XPath on the other hand makes this extremely easy in comparison, I wonder how this will perform compared to my current solution.
Unfortunately at this point there's no HTML parser frontend for Xee (and its underlying library Xot) yet (HTML 5 parser serialization is supported at least in code). It shouldn't be too hard to add at least HTML 5 support using something like html5ever.
https://github.com/Paligo/xee/blob/xee-v0.1.5/COPYRIGHT
And that goes double for when there is a separate LICENSE file in the repo https://github.com/Paligo/xee/blob/xee-v0.1.5/LICENSE-MIT
The fact that many project maintainers forget about vendored content and haphazardly slap the MIT license (or whatever) verbatim into a LICENSE file doesn’t actually give you a get-out-of-paying-lawyers-free card! If anything, Xee’s COPYRIGHT file gives me more confidence in my legal footing than an unadulterated LICENSE file would. It indicates the maintainer at least has a basic understanding of how copyright applies to their project.

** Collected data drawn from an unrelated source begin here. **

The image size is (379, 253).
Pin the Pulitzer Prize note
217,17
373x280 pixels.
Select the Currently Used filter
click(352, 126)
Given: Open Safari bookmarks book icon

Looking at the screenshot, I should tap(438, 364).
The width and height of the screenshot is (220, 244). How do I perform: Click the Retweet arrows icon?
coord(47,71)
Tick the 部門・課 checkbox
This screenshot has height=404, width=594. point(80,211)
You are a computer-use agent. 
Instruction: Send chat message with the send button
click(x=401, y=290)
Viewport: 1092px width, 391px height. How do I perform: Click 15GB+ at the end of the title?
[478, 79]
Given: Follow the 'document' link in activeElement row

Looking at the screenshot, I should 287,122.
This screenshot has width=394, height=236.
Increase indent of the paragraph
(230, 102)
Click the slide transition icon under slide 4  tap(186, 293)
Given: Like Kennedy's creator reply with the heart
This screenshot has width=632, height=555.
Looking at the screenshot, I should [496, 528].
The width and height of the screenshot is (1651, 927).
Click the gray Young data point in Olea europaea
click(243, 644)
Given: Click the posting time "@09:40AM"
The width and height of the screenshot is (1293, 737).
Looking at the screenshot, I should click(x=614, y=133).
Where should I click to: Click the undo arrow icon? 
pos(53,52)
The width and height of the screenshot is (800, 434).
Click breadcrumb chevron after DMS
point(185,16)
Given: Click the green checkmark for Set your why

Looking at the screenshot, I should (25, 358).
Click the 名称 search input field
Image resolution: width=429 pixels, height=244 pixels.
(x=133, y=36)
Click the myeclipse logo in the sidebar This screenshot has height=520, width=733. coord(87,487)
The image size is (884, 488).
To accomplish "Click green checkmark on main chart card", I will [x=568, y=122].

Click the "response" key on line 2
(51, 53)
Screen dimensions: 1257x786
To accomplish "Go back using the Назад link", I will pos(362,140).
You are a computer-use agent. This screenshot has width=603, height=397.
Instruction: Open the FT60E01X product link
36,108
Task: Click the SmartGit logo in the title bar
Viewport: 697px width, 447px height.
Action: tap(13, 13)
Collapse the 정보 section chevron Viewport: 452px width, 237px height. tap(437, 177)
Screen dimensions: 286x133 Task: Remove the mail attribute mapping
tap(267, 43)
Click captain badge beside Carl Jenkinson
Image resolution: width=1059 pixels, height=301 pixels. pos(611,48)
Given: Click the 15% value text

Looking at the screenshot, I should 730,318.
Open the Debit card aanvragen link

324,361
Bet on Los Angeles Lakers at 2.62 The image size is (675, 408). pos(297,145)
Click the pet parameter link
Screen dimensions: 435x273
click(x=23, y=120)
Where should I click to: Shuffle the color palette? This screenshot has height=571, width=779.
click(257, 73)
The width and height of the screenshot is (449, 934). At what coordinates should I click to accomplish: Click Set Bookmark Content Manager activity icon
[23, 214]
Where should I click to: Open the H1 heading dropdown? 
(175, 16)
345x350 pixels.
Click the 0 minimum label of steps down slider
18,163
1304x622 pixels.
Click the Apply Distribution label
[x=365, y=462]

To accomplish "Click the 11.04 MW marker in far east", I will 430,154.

Another pain point with XML is the lack of inline schema, so the languages around like XPath have to work with arbitrary structures unlike say JSON where you at least have basic primitives like map/dict, numbers, bool, etc
This could become a great foundation for a typed, (mostly) etree-compatible, python library built on top of this. I've used lxml for years and it's still my goto, but there are lots of places where it could be modernized.